### Data rows

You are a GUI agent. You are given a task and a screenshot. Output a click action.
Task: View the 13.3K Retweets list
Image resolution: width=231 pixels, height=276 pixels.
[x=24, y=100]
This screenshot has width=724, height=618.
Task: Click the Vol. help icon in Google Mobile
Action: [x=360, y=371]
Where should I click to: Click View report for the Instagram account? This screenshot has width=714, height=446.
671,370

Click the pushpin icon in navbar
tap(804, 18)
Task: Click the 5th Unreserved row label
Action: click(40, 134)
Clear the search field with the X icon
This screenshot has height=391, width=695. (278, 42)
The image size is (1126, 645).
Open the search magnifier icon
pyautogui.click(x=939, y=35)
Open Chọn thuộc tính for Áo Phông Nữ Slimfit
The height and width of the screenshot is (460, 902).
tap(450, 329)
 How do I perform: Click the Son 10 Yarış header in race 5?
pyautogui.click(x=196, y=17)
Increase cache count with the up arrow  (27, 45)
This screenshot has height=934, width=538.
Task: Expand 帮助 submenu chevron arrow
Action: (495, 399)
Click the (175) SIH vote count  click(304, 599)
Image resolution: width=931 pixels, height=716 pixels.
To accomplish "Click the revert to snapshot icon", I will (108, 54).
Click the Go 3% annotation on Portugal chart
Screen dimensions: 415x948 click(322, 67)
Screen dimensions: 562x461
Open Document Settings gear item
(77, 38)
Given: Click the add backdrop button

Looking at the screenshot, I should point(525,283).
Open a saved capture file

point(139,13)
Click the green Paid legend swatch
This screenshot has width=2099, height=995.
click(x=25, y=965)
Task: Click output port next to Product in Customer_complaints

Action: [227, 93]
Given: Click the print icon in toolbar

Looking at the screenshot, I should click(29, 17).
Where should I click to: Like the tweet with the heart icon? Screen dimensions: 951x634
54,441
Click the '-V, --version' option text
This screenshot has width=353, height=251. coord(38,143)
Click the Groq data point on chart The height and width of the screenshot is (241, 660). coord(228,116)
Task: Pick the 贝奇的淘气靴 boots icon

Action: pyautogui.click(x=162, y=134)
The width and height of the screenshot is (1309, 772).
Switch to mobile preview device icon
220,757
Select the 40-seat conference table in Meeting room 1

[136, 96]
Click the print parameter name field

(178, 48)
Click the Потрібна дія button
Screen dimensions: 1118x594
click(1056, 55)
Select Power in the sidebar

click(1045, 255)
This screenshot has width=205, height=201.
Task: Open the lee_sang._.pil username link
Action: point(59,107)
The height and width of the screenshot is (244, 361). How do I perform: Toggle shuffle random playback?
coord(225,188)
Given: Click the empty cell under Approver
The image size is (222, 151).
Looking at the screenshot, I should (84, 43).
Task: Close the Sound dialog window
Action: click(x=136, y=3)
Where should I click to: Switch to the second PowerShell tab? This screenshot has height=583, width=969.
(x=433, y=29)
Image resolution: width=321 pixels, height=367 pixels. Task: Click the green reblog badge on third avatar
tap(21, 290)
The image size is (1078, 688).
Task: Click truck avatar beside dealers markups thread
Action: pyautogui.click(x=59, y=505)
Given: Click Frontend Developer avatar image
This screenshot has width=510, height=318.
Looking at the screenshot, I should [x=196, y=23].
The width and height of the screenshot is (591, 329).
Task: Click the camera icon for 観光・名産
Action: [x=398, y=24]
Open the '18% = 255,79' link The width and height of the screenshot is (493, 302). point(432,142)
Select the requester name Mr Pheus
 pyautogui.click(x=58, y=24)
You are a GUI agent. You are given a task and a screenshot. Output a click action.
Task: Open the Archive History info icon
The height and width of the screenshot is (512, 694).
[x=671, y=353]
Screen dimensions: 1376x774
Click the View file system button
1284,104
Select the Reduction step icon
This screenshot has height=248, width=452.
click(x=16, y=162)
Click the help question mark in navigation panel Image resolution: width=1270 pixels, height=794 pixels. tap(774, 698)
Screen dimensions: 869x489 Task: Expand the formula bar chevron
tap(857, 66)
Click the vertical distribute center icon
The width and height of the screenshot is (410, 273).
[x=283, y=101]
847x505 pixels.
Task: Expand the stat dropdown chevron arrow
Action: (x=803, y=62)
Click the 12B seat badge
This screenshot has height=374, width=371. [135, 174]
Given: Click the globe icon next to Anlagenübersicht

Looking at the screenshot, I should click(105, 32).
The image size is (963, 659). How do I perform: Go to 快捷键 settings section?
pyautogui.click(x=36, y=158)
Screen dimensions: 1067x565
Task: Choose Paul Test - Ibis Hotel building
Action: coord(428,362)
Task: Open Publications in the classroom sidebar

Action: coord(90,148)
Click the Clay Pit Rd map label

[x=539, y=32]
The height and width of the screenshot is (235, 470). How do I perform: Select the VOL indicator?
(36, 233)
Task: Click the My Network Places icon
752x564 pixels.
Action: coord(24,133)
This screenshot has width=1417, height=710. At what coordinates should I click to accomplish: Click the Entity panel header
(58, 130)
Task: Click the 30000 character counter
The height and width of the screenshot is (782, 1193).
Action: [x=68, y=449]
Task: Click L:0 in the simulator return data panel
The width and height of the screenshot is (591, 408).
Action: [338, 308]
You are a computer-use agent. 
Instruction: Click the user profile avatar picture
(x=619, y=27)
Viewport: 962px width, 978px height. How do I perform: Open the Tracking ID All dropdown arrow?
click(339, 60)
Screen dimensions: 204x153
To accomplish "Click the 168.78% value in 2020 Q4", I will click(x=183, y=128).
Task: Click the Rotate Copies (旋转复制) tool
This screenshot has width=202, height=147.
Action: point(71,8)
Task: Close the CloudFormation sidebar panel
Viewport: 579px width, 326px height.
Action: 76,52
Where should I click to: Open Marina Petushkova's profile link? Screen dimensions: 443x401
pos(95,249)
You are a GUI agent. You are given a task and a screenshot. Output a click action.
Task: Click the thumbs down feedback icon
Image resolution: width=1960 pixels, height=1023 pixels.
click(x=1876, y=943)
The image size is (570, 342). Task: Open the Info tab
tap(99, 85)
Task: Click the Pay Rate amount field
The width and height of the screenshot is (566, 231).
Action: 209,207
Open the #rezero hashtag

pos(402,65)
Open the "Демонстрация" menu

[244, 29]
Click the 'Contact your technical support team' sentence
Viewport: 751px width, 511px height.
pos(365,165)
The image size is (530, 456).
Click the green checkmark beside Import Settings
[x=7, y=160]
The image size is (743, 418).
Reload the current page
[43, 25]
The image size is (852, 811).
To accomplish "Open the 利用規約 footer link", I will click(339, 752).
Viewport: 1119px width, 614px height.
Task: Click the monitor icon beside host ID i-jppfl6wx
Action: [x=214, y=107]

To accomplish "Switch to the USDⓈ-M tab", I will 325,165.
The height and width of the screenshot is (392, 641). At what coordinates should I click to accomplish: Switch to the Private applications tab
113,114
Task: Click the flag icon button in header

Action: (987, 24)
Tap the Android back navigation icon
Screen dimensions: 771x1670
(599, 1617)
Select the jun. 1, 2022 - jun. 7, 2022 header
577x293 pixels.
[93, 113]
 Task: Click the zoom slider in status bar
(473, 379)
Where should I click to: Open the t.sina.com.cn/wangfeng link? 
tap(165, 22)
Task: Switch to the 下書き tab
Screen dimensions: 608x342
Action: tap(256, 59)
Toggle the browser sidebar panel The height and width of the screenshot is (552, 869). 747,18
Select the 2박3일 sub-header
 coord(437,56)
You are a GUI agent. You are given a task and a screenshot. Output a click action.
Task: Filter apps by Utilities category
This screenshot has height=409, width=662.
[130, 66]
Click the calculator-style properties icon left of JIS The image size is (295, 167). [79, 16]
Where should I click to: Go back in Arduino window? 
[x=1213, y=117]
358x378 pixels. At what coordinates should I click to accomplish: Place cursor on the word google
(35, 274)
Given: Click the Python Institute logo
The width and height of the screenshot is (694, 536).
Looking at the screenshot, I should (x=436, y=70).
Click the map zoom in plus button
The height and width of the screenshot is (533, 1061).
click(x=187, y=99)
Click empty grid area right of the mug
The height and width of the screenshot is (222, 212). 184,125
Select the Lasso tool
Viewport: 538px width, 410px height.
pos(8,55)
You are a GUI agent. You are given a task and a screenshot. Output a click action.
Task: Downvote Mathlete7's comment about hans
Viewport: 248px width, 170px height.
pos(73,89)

######

- _Exercise objective_: Reproduce the lines of the listing from the line with "Where should I click to: Open Marina" up to and including the line with "pos(95,249)", swapping "profile link" for "profile page" and leaving everything else unchanged.

- _Result_:
Where should I click to: Open Marina Petushkova's profile page? Screen dimensions: 443x401
pos(95,249)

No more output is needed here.